THINGS TO DO -
**1.** Rewrite the entries for locating described items, starting at the line containing "Click the Login" and ending at the last entry, substituting "interface agent" for "GUI agent" and leaving everything else unchanged.
**2.** Proceed with the forum thread about Apple's $99 iPhone battery case from the point where it stops.

Apple’s new $99 iPhone battery case doesn’t measure up - dsr12
http://www.theverge.com/2015/12/8/9867996/apple-smart-battery-case-iphone-6-6s-hands-on
======
meesterdude
> The goal is to give iPhone 6 and 6S owners an Apple-branded battery life
> experience comparable to the one you’d get with the “Plus” phone models.
> That’s a nice proposition. On the other hand, it’s an admission on Apple’s
> part that the battery performance on iPhone 6 or 6S is a pain point for
> power users.

Limit the battery size so people have to buy an external battery pack, reduce
the connectors so people have to buy adaptors; so apple can make more money,
and the cost of ownership goes up for "optional" add ons.

That they would create a separate device, instead of reverse course on battery
sizes in the devices themselves, is a brazen admission that their design is
flawed. And it doesn't even get the device to 100%!! So even their solution to
the original design flaw is flawed. amazing.

Entries for locating described items
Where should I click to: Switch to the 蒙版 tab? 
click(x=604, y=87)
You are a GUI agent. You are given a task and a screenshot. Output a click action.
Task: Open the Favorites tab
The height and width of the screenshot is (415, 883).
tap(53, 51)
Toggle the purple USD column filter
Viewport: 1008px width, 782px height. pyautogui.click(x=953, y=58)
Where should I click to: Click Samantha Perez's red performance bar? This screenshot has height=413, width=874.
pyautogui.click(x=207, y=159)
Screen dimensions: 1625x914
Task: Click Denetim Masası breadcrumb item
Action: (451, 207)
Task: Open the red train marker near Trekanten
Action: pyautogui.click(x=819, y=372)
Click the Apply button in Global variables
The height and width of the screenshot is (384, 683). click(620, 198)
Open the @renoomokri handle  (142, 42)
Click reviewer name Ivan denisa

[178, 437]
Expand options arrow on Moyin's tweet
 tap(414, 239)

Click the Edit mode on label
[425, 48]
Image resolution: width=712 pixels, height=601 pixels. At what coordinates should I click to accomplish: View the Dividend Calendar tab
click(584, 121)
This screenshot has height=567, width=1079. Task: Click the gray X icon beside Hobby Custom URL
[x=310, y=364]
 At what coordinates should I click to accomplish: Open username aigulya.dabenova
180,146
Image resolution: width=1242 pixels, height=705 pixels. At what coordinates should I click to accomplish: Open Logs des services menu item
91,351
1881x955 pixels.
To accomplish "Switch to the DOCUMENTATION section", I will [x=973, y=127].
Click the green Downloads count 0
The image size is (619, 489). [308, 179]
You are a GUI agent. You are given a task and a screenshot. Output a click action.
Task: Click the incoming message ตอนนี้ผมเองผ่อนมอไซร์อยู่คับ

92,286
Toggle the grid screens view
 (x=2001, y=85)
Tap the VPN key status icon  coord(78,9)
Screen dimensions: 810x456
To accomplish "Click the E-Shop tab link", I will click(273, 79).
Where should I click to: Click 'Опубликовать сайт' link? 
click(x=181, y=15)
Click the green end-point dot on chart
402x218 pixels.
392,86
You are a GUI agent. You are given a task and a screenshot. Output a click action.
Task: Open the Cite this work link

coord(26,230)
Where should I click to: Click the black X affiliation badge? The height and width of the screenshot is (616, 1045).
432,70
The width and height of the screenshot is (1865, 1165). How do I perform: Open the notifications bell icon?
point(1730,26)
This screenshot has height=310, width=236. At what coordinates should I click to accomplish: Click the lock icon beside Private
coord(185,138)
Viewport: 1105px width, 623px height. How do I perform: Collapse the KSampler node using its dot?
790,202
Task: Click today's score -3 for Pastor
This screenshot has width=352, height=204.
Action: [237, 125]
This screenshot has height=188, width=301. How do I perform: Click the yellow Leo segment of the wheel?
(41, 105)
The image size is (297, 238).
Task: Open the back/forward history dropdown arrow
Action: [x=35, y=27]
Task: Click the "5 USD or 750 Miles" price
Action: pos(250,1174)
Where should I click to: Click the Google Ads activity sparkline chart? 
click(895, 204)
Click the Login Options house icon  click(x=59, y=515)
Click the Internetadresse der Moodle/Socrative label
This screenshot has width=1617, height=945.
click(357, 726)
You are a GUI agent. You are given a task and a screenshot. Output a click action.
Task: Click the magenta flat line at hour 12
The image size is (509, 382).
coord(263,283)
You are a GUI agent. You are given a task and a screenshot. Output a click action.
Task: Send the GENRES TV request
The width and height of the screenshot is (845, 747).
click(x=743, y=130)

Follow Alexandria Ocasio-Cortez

TASK-BY-TASK ANSWERS -
**1.**
Click the Login Options house icon  click(x=59, y=515)
Click the Internetadresse der Moodle/Socrative label
This screenshot has width=1617, height=945.
click(357, 726)
You are a interface agent. You are given a task and a screenshot. Output a click action.
Task: Click the magenta flat line at hour 12
The image size is (509, 382).
coord(263,283)
You are a interface agent. You are given a task and a screenshot. Output a click action.
Task: Send the GENRES TV request
The width and height of the screenshot is (845, 747).
click(x=743, y=130)

Follow Alexandria Ocasio-Cortez

**2.**
Design is all about tradeoffs, and if apple never made any tradeoffs on their
laptops they would still be an inch thick and weigh 10 pounds. But on the
other side, there is profit driven design where additional revenue generators
are invented surrounding a device, either through new technology (good) or the
removal or hinderance of existing functionality (bad). I think apple started
off with the former, but has transitioned to the latter, and it's by and large
whats turned me from lifelong apple fanboy into a jaded user.

------
nullrouted
It however does meet the requirement I have which is a lightning port which
means I'll probably buy it bump and all. Being able to see the juice left from
IOS is also an excellent feature.